I would like to see at least one art object in every art museum that can be viewed, touched and experienced directly by the senses: for children, for old people who can no longer see well, for people with visual impairments and also for people with severe and multiple disabilities.

Kunstpalast Düsseldorf has opened an exhibition of large sculptures by the British-German artist Tony Cragg at the beginning of 2024. At the artist's express wish, the exhibition is called Please Touch. And this is not only allowed in this exhibition, it is encouraged.

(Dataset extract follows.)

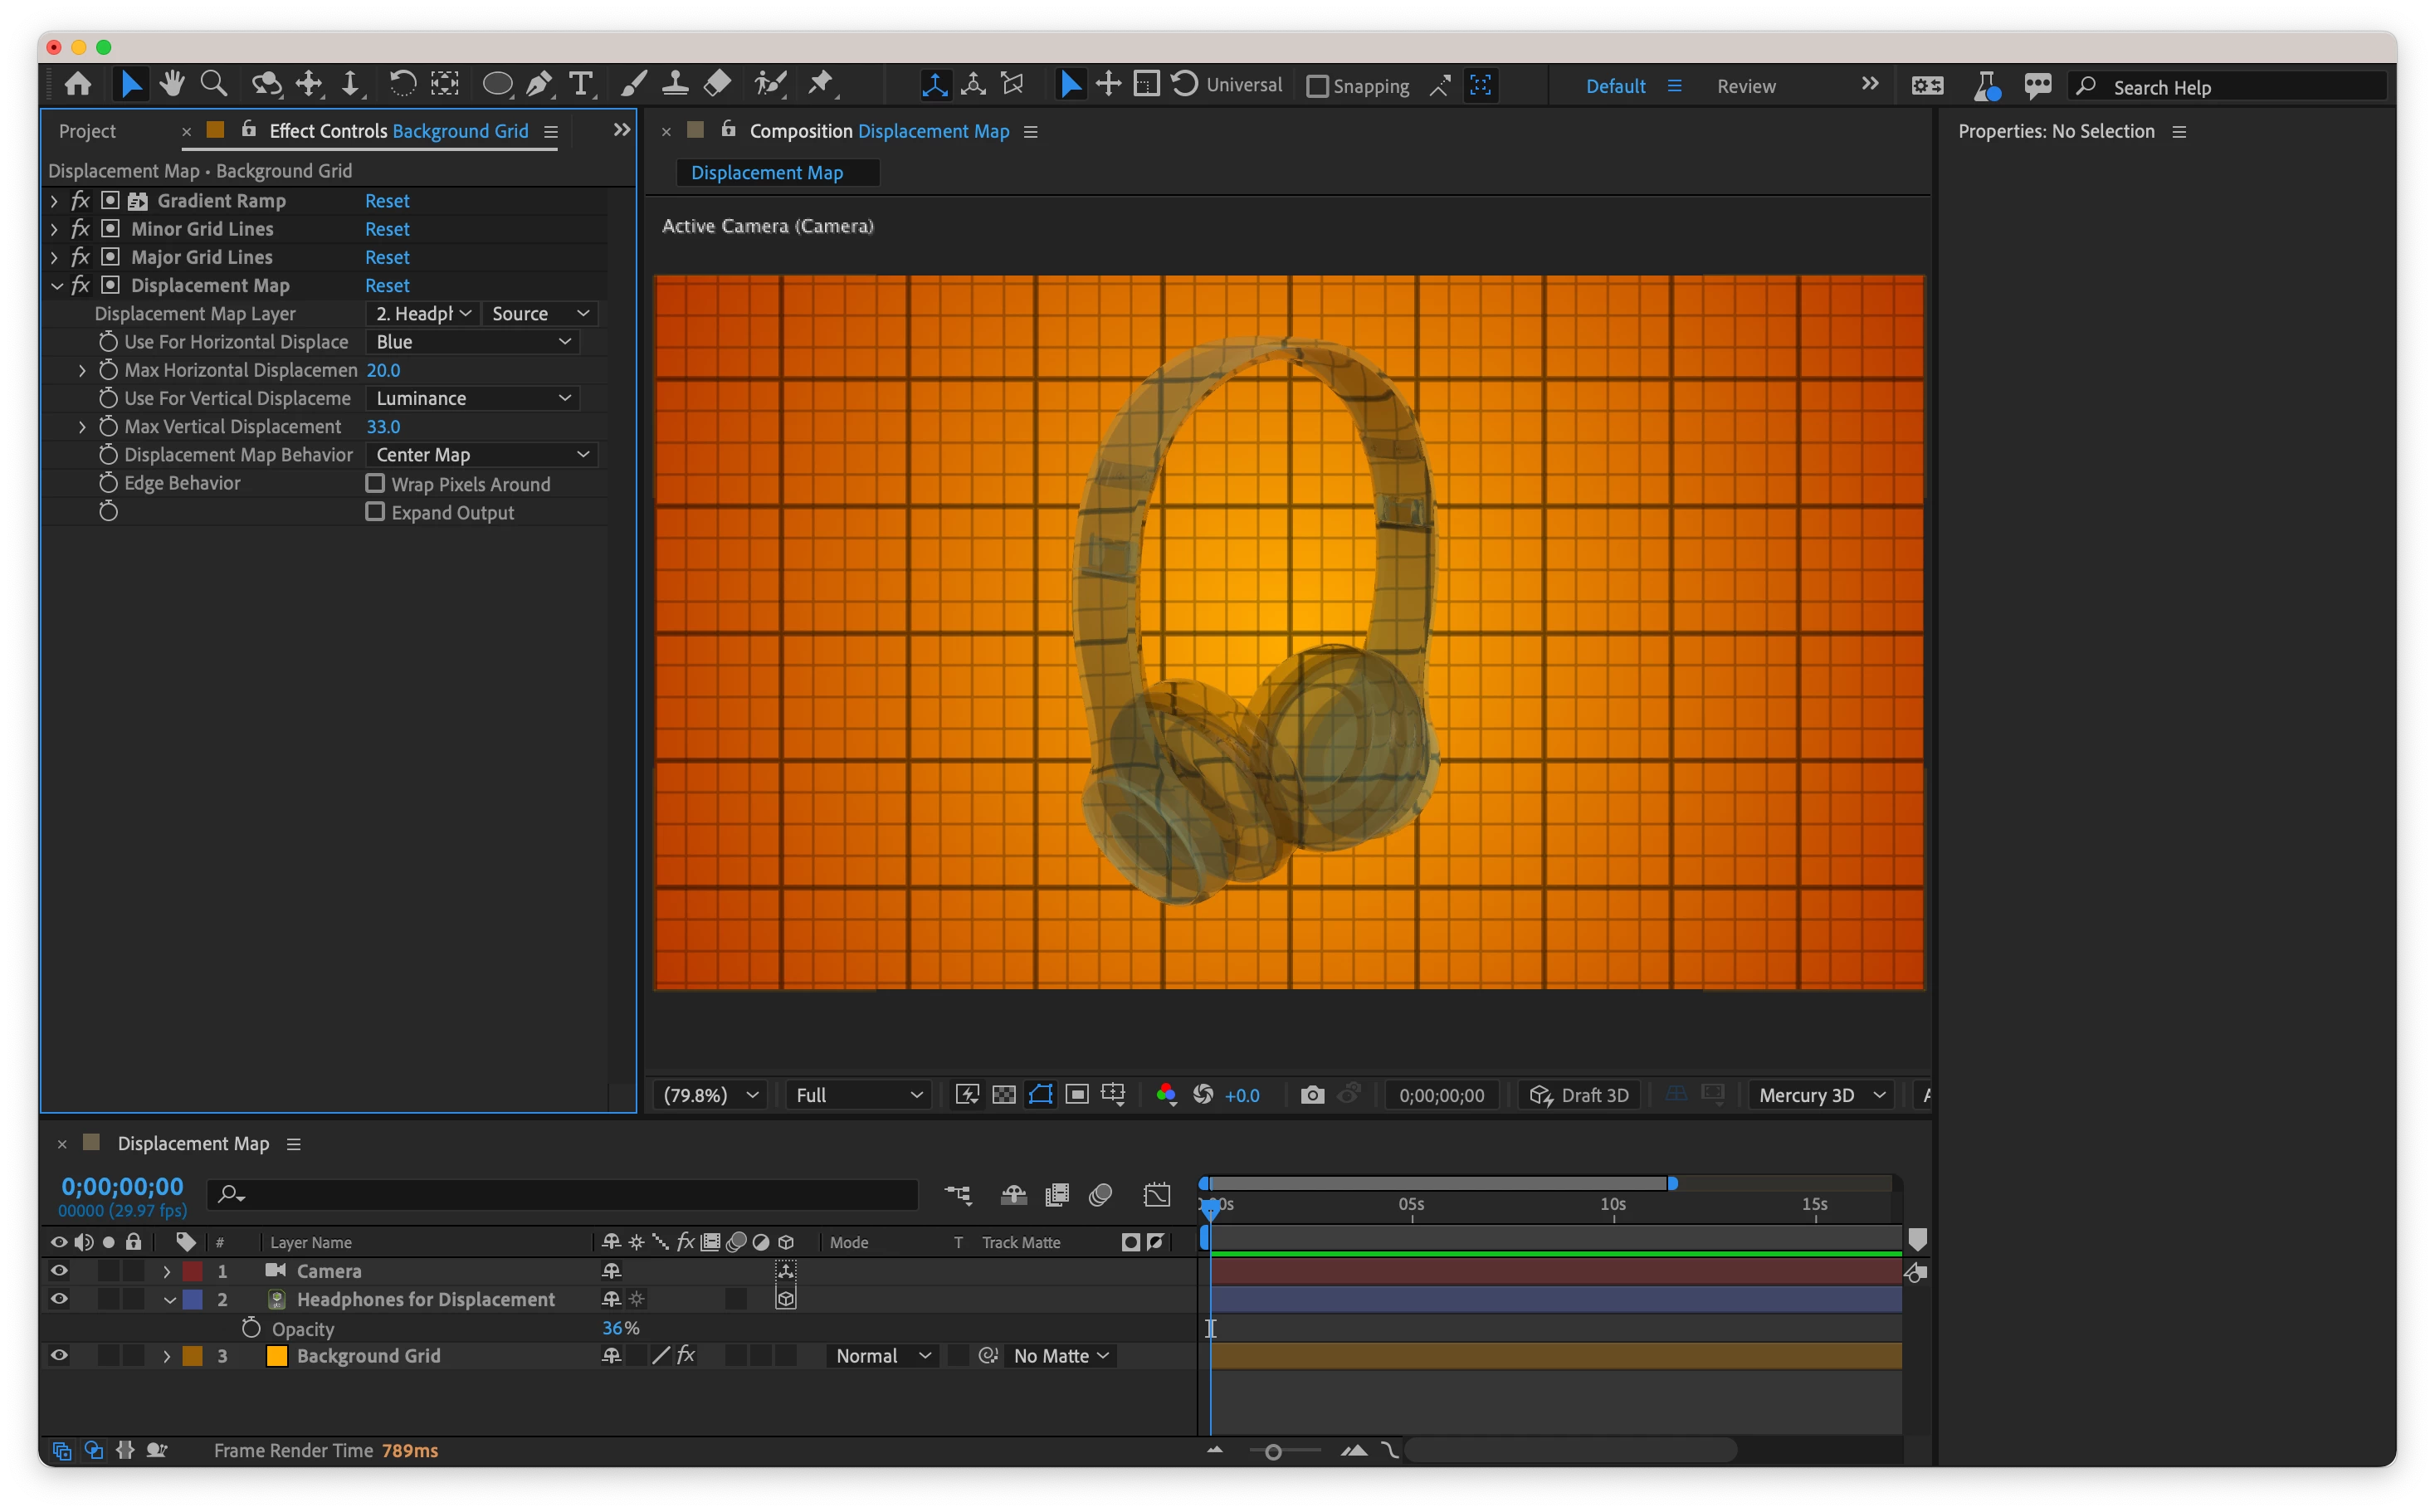Check Wrap Pixels Around
This screenshot has height=1512, width=2435.
375,484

Encountering art enriches you and allows you to participate in the cultural heritage of mankind.

Such "basic" art objects by him can currently be found in the following institutions:

Fondazione Hollmann, Cannero, Italy
General special school in Zams, Austria
Andreas-Fröhlich-School in Krautheim, Germany
School of the residential home for children with severe\multiple disabilities in Karlsruhe, Germany
Tanne Center for deafblind people in Langnau am Albis, Switzerland
Etablissement pour Enfants et Adolescentes Polyhandicapés Decanis in Marseille, France

Further art objects are currently in the works.

Andreas Fröhlich worked for many years as an educator at the Rehabilitation Center Westpfalz in Landstuhl. After completing his doctorate, he took on a deputy professorship at the Rhineland-Palatinate University of Education in Mainz, followed by a professorship at the Heidelberg University of Education and then worked at the former University of Koblenz-Landau in Landau until his retirement.